I do not agree. Here's why.

Let's start with software analogy. Put aside the fact that in the 70's software vendors used copyright law to prevent the outright copying of their software and not patents as Nathan proposes to do. The real reason the independent software industry emerged is that operating systems and APIs made it possible for independent software vendors to develop applications independently. They no longer had to ask permission of the hardware vendors. This same characteristic of permissionless innovation led to the explosion of independently created services on the internet. The rampant abuse of the patent system has created the opposite condition for the creators of software and web services today.


Here is Brad Feld's take on it:

Perhaps Mr. Myrhvold recognizes this, because in the article he says “I’m trying to get inventions that kind of respect as an economic entity.” (Emphasis added).  IV apparently incentivizes innovation on…inventions?  “Inventions” are actually a term of art in patent law, they are the things for which one can legally be granted patent rights.  IV, therefore, seems to admit that it wants to enforce patent rights so that we can…have more patents.  Mr. Myhrvold wants to create an entire economic category based on payments to entitles that don’t build, produce, sell, etc, any products, or create anything of value (i.e., that don’t innovate, at least in any useful way that advances human progress), in exchange for not being sued on exclusionary patent rights.


Groklaw quotes from the article a part which says: "In the article and in conversation, Mr. Myhrvold describes the patent world as a vastly underdeveloped market, starved for private capital and too dependent on federal financing for universities and government agencies, which is mainly aimed at scientific discovery anyway. Eventually, he foresees patents being valued as a separate asset class, like real estate or securities."

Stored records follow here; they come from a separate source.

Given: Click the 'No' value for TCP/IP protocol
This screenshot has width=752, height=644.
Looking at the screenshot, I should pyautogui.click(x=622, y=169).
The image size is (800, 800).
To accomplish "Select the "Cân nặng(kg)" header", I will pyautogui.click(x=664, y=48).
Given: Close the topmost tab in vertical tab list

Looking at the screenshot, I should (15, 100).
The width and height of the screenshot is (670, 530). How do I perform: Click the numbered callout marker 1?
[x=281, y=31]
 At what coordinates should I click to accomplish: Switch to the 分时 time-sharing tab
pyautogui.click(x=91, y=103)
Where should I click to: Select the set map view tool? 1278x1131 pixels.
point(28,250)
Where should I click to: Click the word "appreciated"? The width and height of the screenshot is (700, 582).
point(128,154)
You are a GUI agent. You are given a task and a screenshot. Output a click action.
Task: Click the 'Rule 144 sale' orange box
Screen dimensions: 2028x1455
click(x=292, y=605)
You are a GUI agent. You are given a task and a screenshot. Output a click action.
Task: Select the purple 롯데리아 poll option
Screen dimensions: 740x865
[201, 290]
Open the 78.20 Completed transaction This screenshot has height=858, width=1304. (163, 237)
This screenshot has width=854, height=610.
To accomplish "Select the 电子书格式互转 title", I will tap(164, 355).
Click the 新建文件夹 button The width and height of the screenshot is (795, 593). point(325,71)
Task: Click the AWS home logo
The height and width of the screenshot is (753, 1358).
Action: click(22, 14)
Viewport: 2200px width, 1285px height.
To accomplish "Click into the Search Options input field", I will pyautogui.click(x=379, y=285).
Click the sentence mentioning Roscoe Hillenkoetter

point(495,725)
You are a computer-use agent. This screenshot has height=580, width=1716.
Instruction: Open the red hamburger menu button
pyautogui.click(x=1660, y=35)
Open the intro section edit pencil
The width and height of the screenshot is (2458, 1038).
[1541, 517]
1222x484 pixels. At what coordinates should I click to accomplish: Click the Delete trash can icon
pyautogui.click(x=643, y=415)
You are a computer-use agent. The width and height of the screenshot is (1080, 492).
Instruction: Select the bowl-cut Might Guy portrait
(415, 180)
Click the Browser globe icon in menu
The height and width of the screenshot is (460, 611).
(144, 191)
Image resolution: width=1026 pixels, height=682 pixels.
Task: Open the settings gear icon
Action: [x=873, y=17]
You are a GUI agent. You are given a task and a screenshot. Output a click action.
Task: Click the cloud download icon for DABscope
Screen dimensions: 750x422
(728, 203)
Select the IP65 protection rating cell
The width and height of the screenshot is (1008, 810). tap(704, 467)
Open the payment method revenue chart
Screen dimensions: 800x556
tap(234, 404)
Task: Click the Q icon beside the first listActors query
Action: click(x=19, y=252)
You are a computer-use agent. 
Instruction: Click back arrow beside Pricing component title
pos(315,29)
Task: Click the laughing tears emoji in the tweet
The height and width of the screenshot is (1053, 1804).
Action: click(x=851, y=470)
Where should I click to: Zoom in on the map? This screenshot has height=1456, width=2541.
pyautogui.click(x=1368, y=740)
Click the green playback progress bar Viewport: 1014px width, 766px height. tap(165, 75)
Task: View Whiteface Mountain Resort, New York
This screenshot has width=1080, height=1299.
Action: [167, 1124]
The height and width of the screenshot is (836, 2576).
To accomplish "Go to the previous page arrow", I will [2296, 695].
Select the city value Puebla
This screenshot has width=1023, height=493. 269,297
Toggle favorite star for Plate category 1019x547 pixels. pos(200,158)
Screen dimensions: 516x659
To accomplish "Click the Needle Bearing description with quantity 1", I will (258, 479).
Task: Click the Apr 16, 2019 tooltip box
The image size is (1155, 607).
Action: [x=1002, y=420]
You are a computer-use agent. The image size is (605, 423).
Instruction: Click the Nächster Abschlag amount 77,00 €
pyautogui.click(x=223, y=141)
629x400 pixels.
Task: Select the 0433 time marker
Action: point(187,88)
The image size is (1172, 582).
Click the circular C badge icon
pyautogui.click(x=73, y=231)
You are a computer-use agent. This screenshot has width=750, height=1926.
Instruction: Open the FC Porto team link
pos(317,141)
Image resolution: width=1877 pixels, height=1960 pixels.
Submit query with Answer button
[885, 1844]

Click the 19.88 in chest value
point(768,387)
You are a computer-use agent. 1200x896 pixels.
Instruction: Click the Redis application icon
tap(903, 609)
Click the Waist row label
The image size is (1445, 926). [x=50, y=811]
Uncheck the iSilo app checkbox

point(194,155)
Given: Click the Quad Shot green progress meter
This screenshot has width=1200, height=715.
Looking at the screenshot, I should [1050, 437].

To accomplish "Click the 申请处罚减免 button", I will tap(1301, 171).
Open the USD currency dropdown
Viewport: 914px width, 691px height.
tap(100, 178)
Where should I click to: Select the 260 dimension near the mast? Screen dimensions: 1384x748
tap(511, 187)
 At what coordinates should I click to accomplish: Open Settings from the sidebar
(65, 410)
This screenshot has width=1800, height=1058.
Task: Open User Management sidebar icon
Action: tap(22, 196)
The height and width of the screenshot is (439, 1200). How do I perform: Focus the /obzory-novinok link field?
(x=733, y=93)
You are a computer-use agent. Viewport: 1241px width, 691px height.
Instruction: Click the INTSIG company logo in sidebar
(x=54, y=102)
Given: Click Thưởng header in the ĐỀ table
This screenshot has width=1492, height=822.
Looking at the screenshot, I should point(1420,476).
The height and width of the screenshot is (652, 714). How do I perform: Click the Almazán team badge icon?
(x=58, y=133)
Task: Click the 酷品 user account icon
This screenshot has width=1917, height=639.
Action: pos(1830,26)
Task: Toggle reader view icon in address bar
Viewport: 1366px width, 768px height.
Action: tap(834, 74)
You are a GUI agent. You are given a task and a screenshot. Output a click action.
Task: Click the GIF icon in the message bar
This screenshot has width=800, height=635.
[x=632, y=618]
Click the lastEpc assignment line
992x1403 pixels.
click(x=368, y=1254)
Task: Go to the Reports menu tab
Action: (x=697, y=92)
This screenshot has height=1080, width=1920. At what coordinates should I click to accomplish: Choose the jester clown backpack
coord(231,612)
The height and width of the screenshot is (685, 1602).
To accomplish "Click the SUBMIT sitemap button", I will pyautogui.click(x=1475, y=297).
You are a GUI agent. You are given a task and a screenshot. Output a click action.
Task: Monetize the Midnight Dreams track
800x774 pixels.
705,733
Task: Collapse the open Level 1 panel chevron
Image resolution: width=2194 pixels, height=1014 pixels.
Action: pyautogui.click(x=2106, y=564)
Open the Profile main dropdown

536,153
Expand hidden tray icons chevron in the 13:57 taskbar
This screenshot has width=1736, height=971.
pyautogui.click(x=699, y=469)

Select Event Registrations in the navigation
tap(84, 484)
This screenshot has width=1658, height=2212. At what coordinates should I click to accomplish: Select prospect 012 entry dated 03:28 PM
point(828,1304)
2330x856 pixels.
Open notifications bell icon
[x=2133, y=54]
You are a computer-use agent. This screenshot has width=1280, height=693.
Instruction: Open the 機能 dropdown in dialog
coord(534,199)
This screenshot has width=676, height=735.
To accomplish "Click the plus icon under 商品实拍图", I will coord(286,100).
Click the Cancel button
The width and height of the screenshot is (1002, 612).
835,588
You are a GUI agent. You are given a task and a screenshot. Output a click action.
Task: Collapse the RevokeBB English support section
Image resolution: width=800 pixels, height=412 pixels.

“A new way to gamble at the public's expense, as I see it.”
      --Pamela Jones, Groklaw
Pamela Jones mocks this comparison to "real estate". "Is he kidding," she asks, "After what investors/bankers/hedge funds in real estate did to the world's economy? He wants to do that with patents? A new way to gamble at the public's expense, as I see it."

One of our readers, the one who wrote a short article about Myhrvold glorification in some gullible Web sites, points to this followup and calls it "More vacuous glorification of Gates and Myhrvold, "The Dawning of the Age of Biology" is a dinner that makes me want to gag. There's a nice picture of Gates looking nasty, but the text is gibberish. It is not surprising to see Huffington Post people at such a gathering, but it is sad to see BoingBoing getting suckered by the "shoulder rub". Jardin might want to take a shower to wash that rub off if she thinks of what Microsoft business methods will do to medicine and food."

Yes, those old PR stunts of Myhrvold do receive some attention and the same goes for Gates (coverage from The GigaOM Network which was paid by Microsoft). The writers seem not to pay attention to what really happens out there (lack of context) and overall, the problem is no longer just Microsoft because the Gates family is spreading to other abusive monopolies and even funds/creates this patent menace that Myhrvold is engineering.